Tuesday, August 16, 2016

...has found the doldrums.


"Boredom is the feeling that everything is a waste of time; serenity, that nothing is." - Thomas Szasz

Well it's time to tackle perhaps the foremost aspect of Peace Corps service here in Swaziland. Something that catches up with every PCV sooner or later, and that is…BOREDOM. Grace and I wrapped up the library, chicken farming, and permagardening projects with a fantastic getaway to Italy with friends and family, and returned to a hectic couple of weeks of playground build trainings, but since then we have definitely hit a lull. We have several playground builds coming up in mid-September, but not a whole lot of very meaningful work in between now and then. So…we face a few weeks of unprecedented boredom.
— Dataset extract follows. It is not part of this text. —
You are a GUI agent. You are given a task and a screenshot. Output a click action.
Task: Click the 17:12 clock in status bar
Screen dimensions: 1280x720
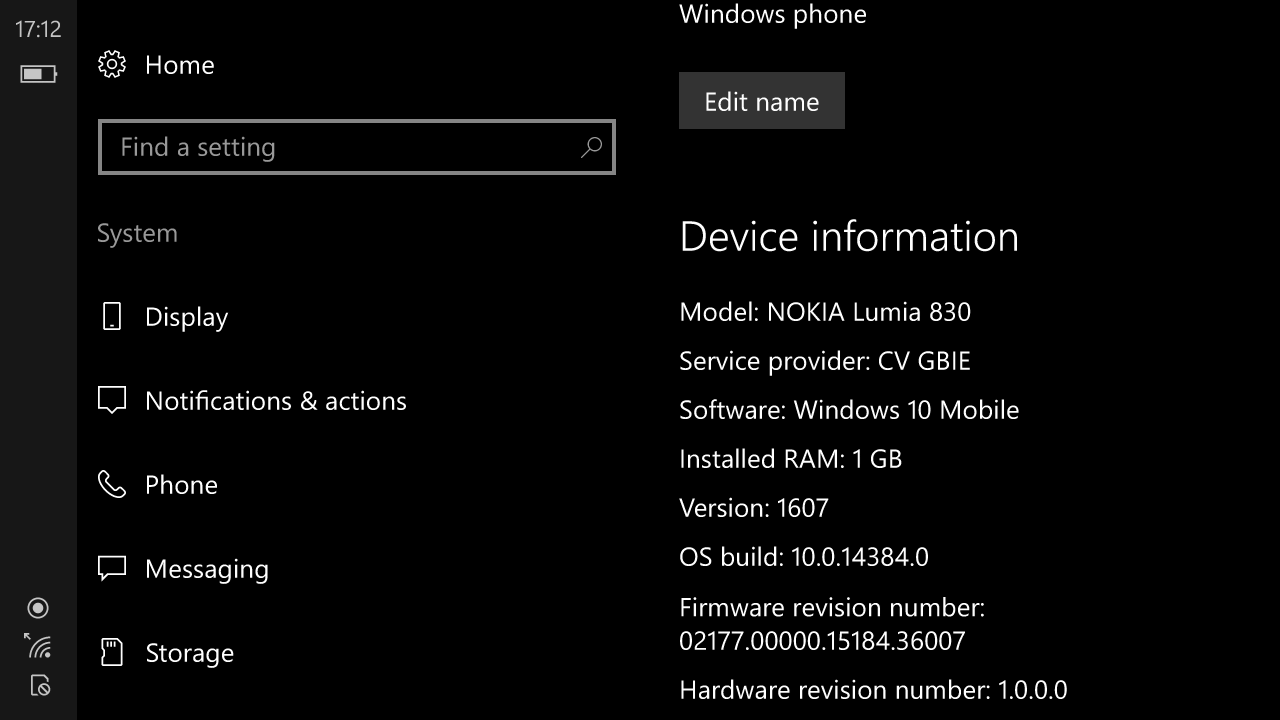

Boredom is defined in one way as being “the state of being weary and restless through lack of interest.” In siSwati the word for boredom is situnge, but the root of that word ore accurately translates to loneliness. Grace and I are blessed that we don't have to deal with situnge like so many of our peers, but I'm quite convinced that boredom strikes everyone at some point. For us it results in endless games of cards, new workout routines and videos, TV shows both educational and fictional, books from all genres (there's a good reason the PC Kindle library boasts some 20,000 titles), and occasionally, when we’re at wits end, a nap. However, true to definition we eventually lose interest in these boredom remedies. Not because they don't do a sound job of killing time with various added benefits, but precisely because we know that's all they're doing…wasting time. We came to Swaziland to work towards the goals of our program and community, not to waste time. But alas, it is inevitable and it is everywhere. We get bored at all times of day while we wait for our planned events to come up, morning, afternoon, and night. We face boredom in the bus ranks when we wait for an hour for the khumbi and another hour to even start moving (we’re quite fortunate here as many volunteers can wait up to 3hrs total). We lose interest in our remedies and resort to delirious banter or contemplative silence. 

Swaziland has affected our personalities in more ways than we can count, and I think we both agree that for the most part it's been for the better. So, here’s to hoping in the next few weeks that we can shift from boredom to serenity.


P.S. - The very not boring photos for this post are from Emlembe, the highest peak in Swaziland and a part of the Drakensberg Mountain Range.